Dans Les Filles d’Olfa, des artifices de miroirs réels ou fictifs pour approcher une vérité plus essentielle.

Inventifs et attentifs, les films de Kaouther Ben Hania, Thierno Souleymane Diallo et Frederick Wiseman explorent de multiples voies d’accès aux réalités du monde.

Ce 5 juillet sortent sur les grands écrans trois films qui rendent sensible la richesse et la diversité de ce qu’on englobe sous le terme «documentaire».

Ce sont bien, autant que ce terme signifie quelque chose, des documentaires, et des documentaires remarquables.
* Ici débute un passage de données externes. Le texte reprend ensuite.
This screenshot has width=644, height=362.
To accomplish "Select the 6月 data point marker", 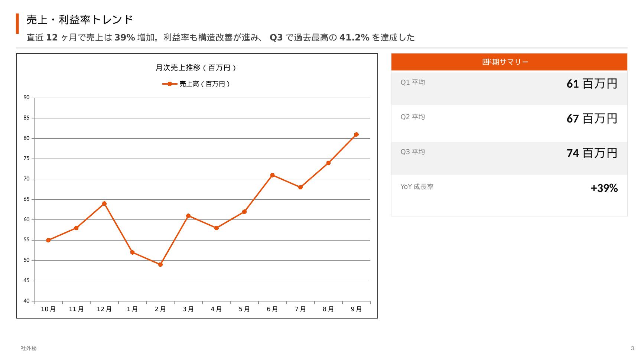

Ce sont à part entière des œuvres de cinéma, mais aussi trois manifestations de la diversité des manières d’activer le cinéma documentaire, d’une actualité absolue aussi bien quant à leur sujet que quant à leur méthode.
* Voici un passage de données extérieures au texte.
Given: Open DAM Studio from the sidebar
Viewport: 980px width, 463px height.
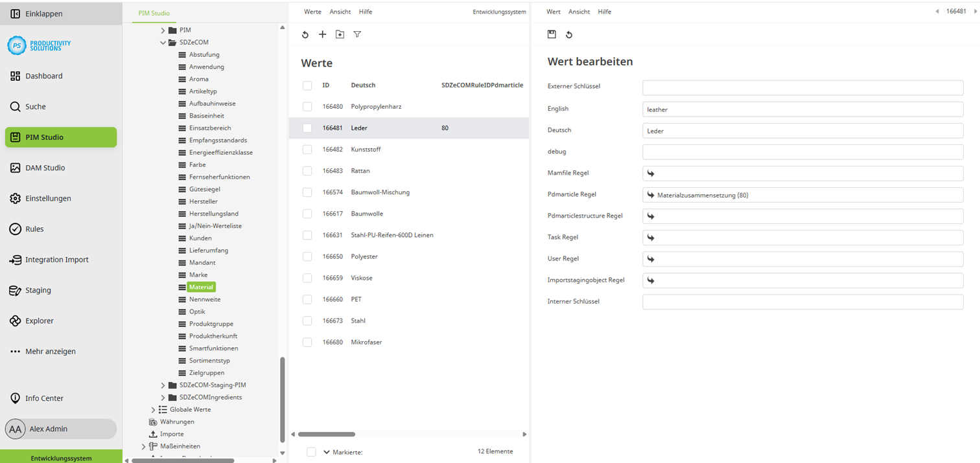Looking at the screenshot, I should pyautogui.click(x=45, y=168).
Cela vaut à l’évidence pour Les Filles d’Olfa, qui fut un des événements de la compétition officielle du Festival de Cannes cette année, un endroit où on trouve aussi rarement des documentaires que des films de réalisatrices tunisiennes. Les formes de l’enquête sur un cas ô combien réel, à travers la mise en place de dispositifs empruntés à la fiction, dispositifs explicités par le film lui-même, sont exemplaires de toute une dynamique actuellement en cours.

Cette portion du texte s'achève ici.